▶ **Brief**:
Each record below needs to be copied out exactly as it stands.

-- Exercise materials follows --

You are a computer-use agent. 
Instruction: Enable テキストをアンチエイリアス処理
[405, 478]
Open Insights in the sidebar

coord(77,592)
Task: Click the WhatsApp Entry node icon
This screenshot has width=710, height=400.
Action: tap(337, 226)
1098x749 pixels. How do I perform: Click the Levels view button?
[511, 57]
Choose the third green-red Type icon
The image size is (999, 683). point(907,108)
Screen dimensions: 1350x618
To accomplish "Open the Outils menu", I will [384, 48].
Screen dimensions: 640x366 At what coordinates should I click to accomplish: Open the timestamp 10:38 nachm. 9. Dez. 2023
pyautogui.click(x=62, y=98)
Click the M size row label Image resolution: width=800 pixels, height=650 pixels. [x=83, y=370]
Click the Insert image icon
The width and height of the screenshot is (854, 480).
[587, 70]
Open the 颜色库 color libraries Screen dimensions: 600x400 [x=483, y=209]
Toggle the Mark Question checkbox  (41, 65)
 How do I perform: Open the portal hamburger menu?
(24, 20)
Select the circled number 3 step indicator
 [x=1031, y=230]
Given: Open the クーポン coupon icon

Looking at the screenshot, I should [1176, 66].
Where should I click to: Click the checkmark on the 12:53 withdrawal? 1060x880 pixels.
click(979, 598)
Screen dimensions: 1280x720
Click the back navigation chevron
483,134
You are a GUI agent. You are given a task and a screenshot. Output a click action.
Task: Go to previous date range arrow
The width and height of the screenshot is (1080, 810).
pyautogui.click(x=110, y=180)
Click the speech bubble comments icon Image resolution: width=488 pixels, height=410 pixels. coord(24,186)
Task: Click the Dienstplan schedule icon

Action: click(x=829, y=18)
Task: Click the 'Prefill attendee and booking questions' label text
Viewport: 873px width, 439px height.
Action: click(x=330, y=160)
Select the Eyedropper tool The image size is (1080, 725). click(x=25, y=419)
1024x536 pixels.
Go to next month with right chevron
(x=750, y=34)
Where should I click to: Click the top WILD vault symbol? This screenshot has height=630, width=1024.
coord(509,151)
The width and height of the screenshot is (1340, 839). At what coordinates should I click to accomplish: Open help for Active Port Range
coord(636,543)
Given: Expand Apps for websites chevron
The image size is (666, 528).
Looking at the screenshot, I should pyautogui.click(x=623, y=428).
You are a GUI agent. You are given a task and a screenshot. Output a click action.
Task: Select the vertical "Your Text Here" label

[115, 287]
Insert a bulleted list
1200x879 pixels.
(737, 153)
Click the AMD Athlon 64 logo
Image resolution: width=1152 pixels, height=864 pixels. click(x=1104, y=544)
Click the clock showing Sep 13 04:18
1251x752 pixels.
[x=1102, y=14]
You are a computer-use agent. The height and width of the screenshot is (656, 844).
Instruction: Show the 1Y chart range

-- Exercise materials concluded --

▶ **Answer for this exercise**:
You are a computer-use agent. 
Instruction: Enable テキストをアンチエイリアス処理
[405, 478]
Open Insights in the sidebar

coord(77,592)
Task: Click the WhatsApp Entry node icon
This screenshot has width=710, height=400.
Action: tap(337, 226)
1098x749 pixels. How do I perform: Click the Levels view button?
[511, 57]
Choose the third green-red Type icon
The image size is (999, 683). point(907,108)
Screen dimensions: 1350x618
To accomplish "Open the Outils menu", I will [384, 48].
Screen dimensions: 640x366 At what coordinates should I click to accomplish: Open the timestamp 10:38 nachm. 9. Dez. 2023
pyautogui.click(x=62, y=98)
Click the M size row label Image resolution: width=800 pixels, height=650 pixels. [x=83, y=370]
Click the Insert image icon
The width and height of the screenshot is (854, 480).
[587, 70]
Open the 颜色库 color libraries Screen dimensions: 600x400 [x=483, y=209]
Toggle the Mark Question checkbox  (41, 65)
 How do I perform: Open the portal hamburger menu?
(24, 20)
Select the circled number 3 step indicator
 [x=1031, y=230]
Given: Open the クーポン coupon icon

Looking at the screenshot, I should [1176, 66].
Where should I click to: Click the checkmark on the 12:53 withdrawal? 1060x880 pixels.
click(979, 598)
Screen dimensions: 1280x720
Click the back navigation chevron
483,134
You are a GUI agent. You are given a task and a screenshot. Output a click action.
Task: Go to previous date range arrow
The width and height of the screenshot is (1080, 810).
pyautogui.click(x=110, y=180)
Click the speech bubble comments icon Image resolution: width=488 pixels, height=410 pixels. coord(24,186)
Task: Click the Dienstplan schedule icon

Action: click(x=829, y=18)
Task: Click the 'Prefill attendee and booking questions' label text
Viewport: 873px width, 439px height.
Action: click(x=330, y=160)
Select the Eyedropper tool The image size is (1080, 725). click(x=25, y=419)
1024x536 pixels.
Go to next month with right chevron
(x=750, y=34)
Where should I click to: Click the top WILD vault symbol? This screenshot has height=630, width=1024.
coord(509,151)
The width and height of the screenshot is (1340, 839). At what coordinates should I click to accomplish: Open help for Active Port Range
coord(636,543)
Given: Expand Apps for websites chevron
The image size is (666, 528).
Looking at the screenshot, I should pyautogui.click(x=623, y=428).
You are a GUI agent. You are given a task and a screenshot. Output a click action.
Task: Select the vertical "Your Text Here" label

[115, 287]
Insert a bulleted list
1200x879 pixels.
(737, 153)
Click the AMD Athlon 64 logo
Image resolution: width=1152 pixels, height=864 pixels. click(x=1104, y=544)
Click the clock showing Sep 13 04:18
1251x752 pixels.
[x=1102, y=14]
You are a computer-use agent. The height and width of the screenshot is (656, 844).
Instruction: Show the 1Y chart range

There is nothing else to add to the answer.